▸ Task statement
Reproduce the entries below verbatim, beginning at the line containing "Given: Click Invite Friends in the sidebar" and continuing through the last entry. Omit the pictures from your answer.

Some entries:
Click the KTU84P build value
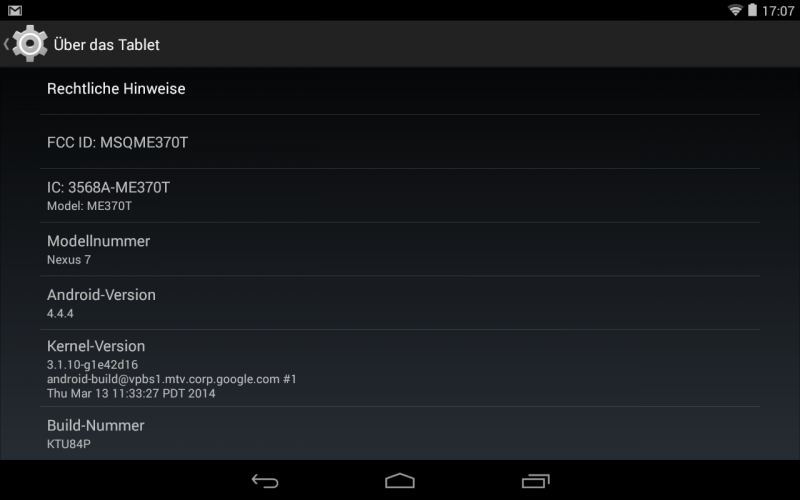The width and height of the screenshot is (800, 500). click(69, 444)
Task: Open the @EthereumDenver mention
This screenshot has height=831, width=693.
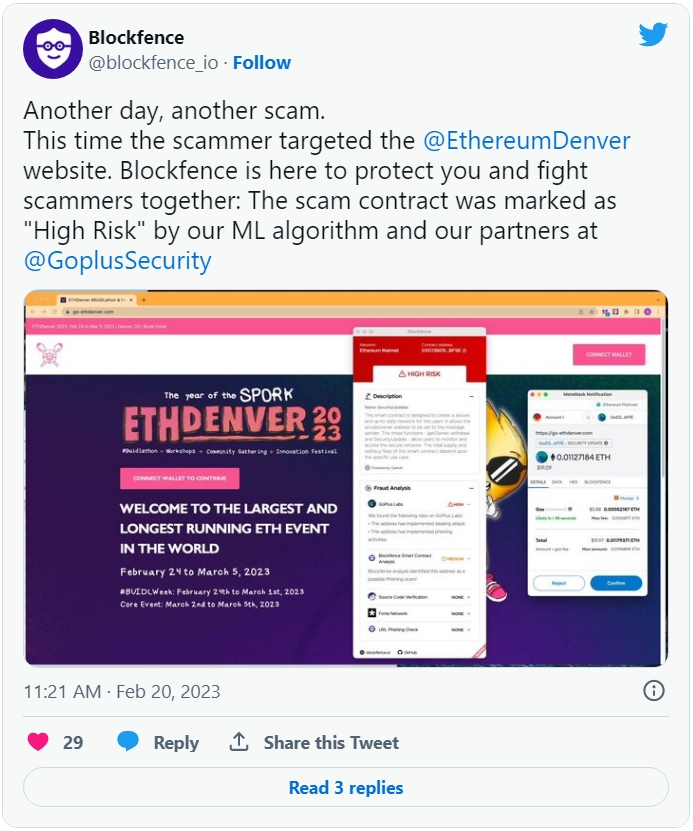Action: point(527,141)
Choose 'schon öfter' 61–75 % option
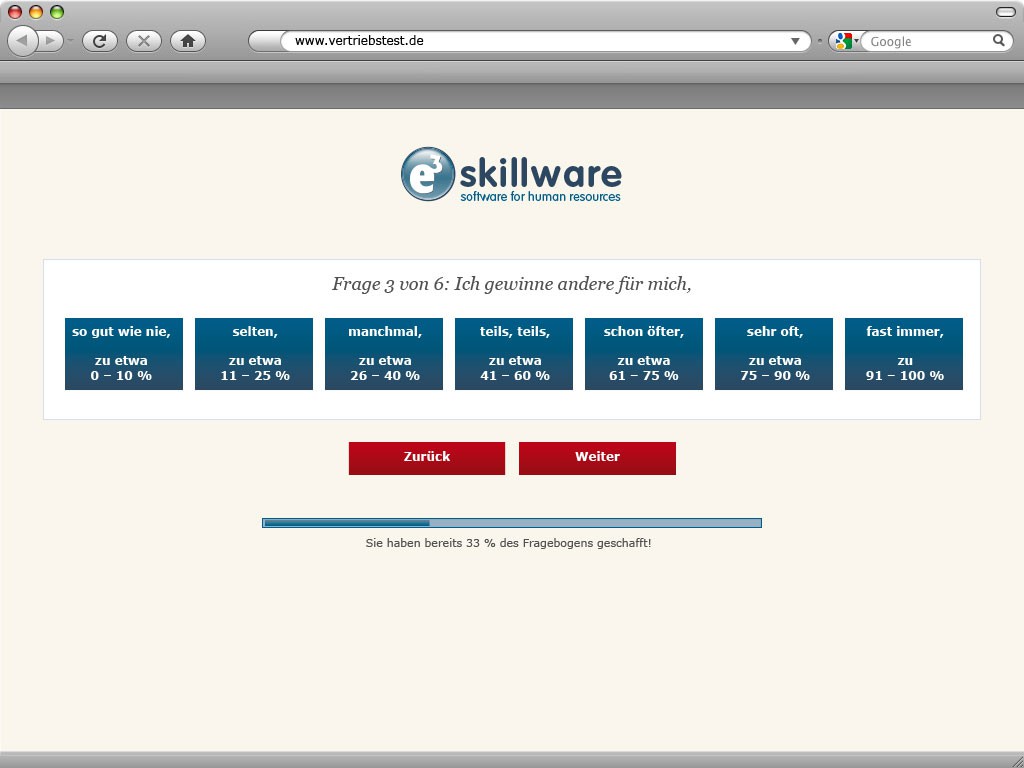 coord(644,354)
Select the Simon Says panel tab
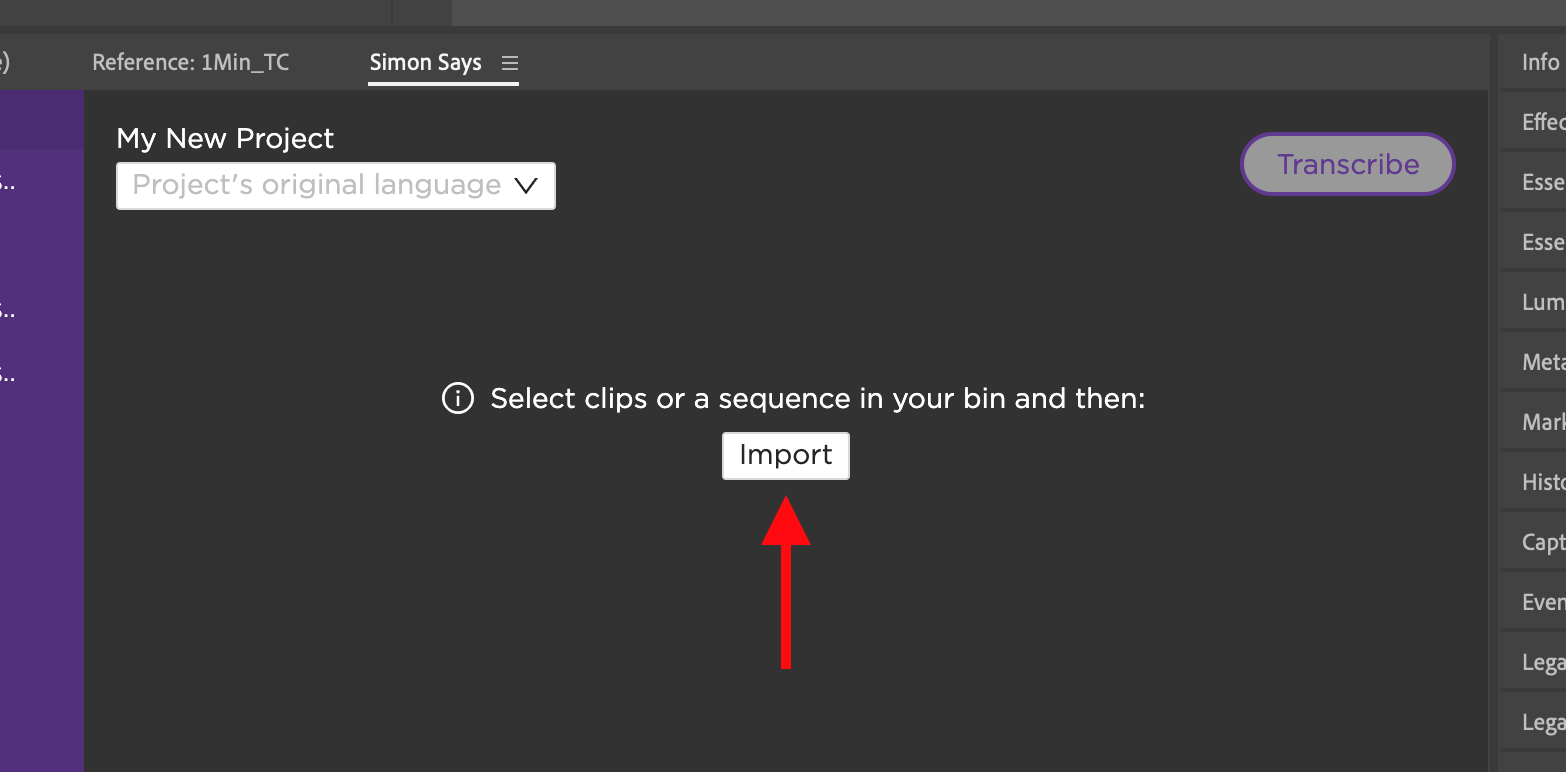This screenshot has width=1566, height=772. coord(425,63)
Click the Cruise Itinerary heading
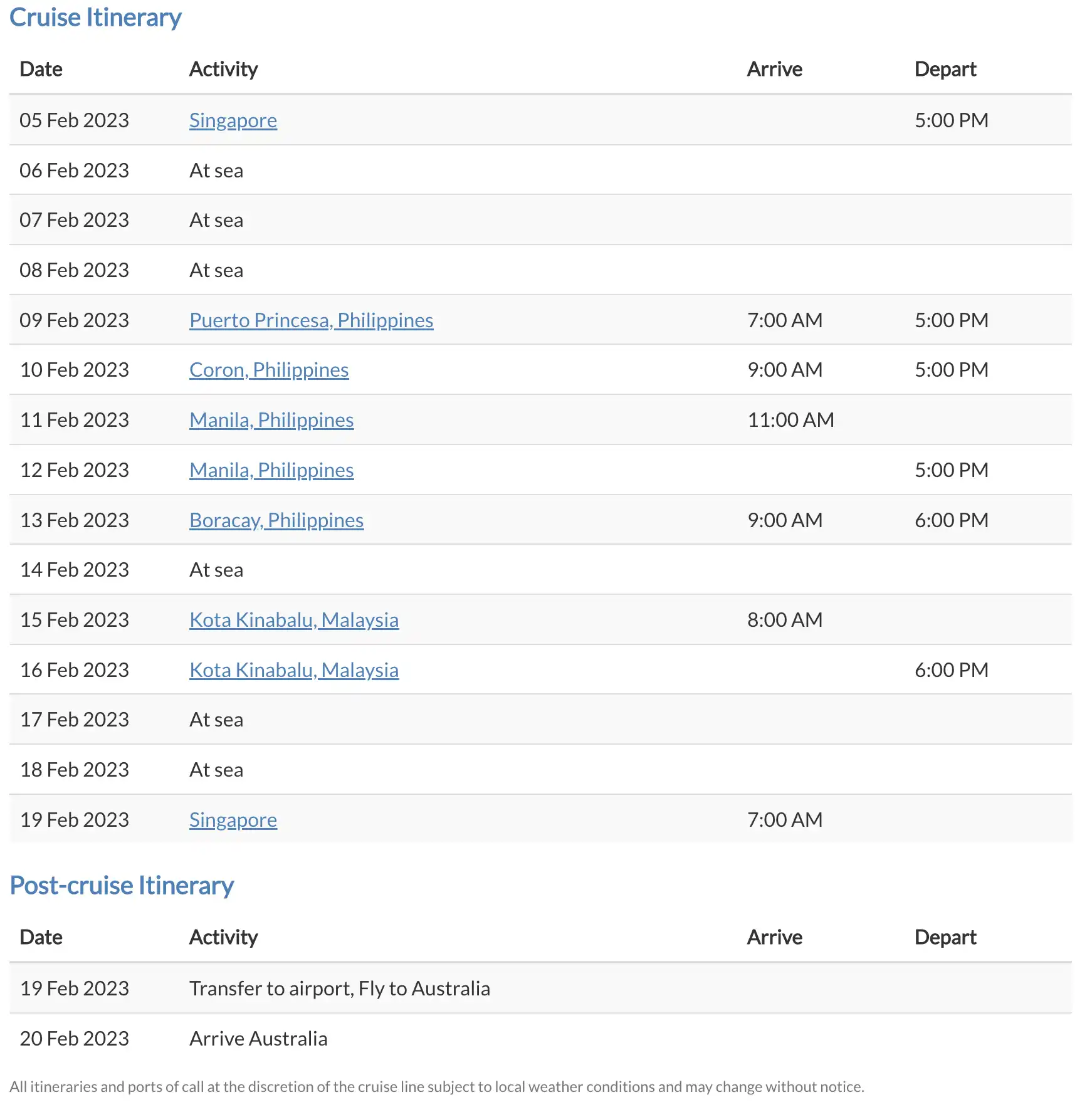1092x1117 pixels. (x=95, y=18)
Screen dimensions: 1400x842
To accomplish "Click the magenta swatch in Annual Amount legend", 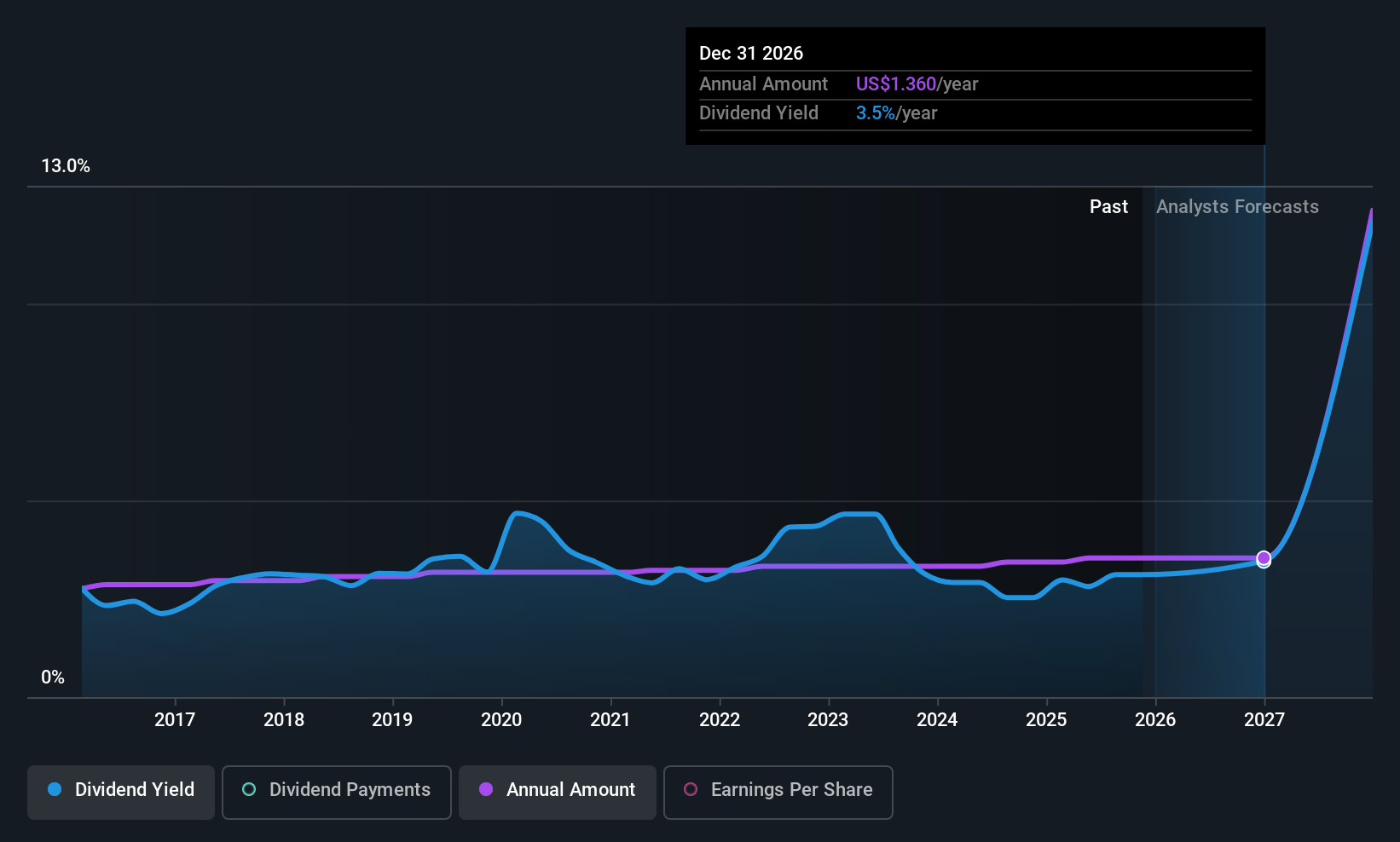I will pyautogui.click(x=486, y=790).
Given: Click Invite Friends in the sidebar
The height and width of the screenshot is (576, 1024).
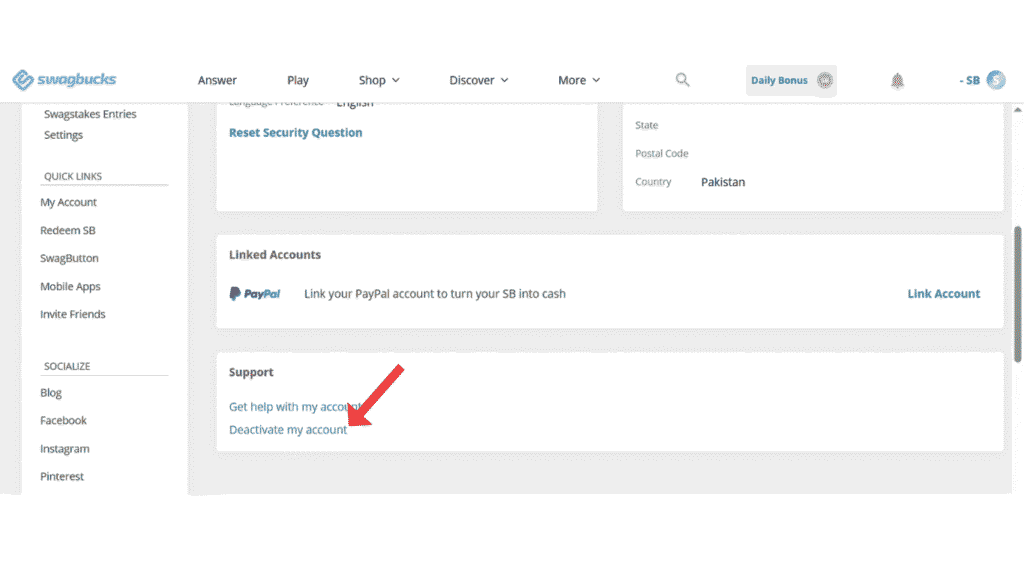Looking at the screenshot, I should 72,313.
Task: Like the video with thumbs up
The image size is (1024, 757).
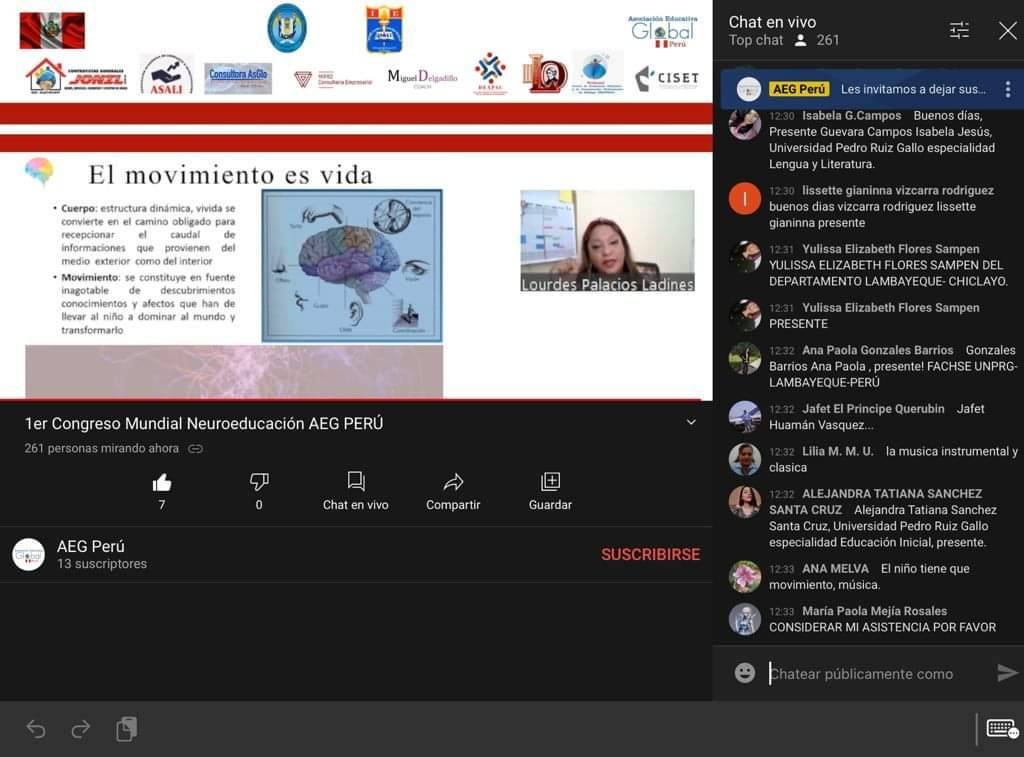Action: coord(162,483)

▸ Answer to this exercise
Given: Click Invite Friends in the sidebar
The height and width of the screenshot is (576, 1024).
Looking at the screenshot, I should 72,313.
Task: Like the video with thumbs up
The image size is (1024, 757).
Action: coord(162,483)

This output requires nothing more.